Could you reproduce the material below exactly, from the line containing "Given: Click the negative" through its last line, and leave out everything else?

_SOURCE DATA_
========================
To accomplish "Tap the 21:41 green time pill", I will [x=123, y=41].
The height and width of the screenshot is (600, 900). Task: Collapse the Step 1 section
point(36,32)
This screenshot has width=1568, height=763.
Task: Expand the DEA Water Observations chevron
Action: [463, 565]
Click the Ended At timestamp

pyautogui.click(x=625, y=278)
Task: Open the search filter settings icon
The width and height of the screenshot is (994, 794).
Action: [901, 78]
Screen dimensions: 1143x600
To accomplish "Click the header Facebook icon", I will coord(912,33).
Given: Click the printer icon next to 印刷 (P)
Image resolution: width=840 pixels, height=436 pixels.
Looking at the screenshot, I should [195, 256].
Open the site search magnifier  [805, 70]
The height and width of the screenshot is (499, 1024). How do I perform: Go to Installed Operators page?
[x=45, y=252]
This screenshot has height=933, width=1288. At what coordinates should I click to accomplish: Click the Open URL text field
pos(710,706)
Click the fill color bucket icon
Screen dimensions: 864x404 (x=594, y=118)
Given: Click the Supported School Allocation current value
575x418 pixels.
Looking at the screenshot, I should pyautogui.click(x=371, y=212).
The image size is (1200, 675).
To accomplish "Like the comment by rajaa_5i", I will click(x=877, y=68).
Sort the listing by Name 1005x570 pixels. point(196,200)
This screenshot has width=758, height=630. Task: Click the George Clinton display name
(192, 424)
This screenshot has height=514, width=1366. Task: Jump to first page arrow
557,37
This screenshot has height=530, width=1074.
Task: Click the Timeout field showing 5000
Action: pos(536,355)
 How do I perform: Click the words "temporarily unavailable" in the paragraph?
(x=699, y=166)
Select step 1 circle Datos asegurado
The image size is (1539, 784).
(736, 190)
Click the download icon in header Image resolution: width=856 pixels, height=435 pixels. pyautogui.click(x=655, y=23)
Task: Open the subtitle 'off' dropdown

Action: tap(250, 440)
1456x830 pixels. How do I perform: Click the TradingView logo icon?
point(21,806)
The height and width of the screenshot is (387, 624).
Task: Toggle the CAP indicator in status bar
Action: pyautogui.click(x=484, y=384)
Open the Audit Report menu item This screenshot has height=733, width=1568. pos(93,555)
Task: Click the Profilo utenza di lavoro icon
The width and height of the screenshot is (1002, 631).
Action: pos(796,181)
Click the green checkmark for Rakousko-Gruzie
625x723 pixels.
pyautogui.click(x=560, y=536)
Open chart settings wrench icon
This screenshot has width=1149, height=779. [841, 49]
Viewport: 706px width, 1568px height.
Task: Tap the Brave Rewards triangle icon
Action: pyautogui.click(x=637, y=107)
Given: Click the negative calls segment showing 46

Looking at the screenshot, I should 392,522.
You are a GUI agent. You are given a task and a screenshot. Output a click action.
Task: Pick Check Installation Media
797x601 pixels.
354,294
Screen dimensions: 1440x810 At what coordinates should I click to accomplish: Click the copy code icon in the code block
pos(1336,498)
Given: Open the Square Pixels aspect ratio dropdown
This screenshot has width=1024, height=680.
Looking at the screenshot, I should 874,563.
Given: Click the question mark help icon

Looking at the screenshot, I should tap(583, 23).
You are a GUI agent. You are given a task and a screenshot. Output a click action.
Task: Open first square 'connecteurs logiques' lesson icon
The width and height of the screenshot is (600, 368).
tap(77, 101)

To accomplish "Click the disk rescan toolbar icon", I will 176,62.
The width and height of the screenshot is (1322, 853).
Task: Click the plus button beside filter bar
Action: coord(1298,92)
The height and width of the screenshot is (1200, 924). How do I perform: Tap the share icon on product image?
========================
_ANSWER BELOW_
Given: Click the negative calls segment showing 46

Looking at the screenshot, I should 392,522.
You are a GUI agent. You are given a task and a screenshot. Output a click action.
Task: Pick Check Installation Media
797x601 pixels.
354,294
Screen dimensions: 1440x810 At what coordinates should I click to accomplish: Click the copy code icon in the code block
pos(1336,498)
Given: Open the Square Pixels aspect ratio dropdown
This screenshot has width=1024, height=680.
Looking at the screenshot, I should 874,563.
Given: Click the question mark help icon

Looking at the screenshot, I should tap(583, 23).
You are a GUI agent. You are given a task and a screenshot. Output a click action.
Task: Open first square 'connecteurs logiques' lesson icon
The width and height of the screenshot is (600, 368).
tap(77, 101)

To accomplish "Click the disk rescan toolbar icon", I will 176,62.
The width and height of the screenshot is (1322, 853).
Task: Click the plus button beside filter bar
Action: coord(1298,92)
The height and width of the screenshot is (1200, 924). How do I perform: Tap the share icon on product image?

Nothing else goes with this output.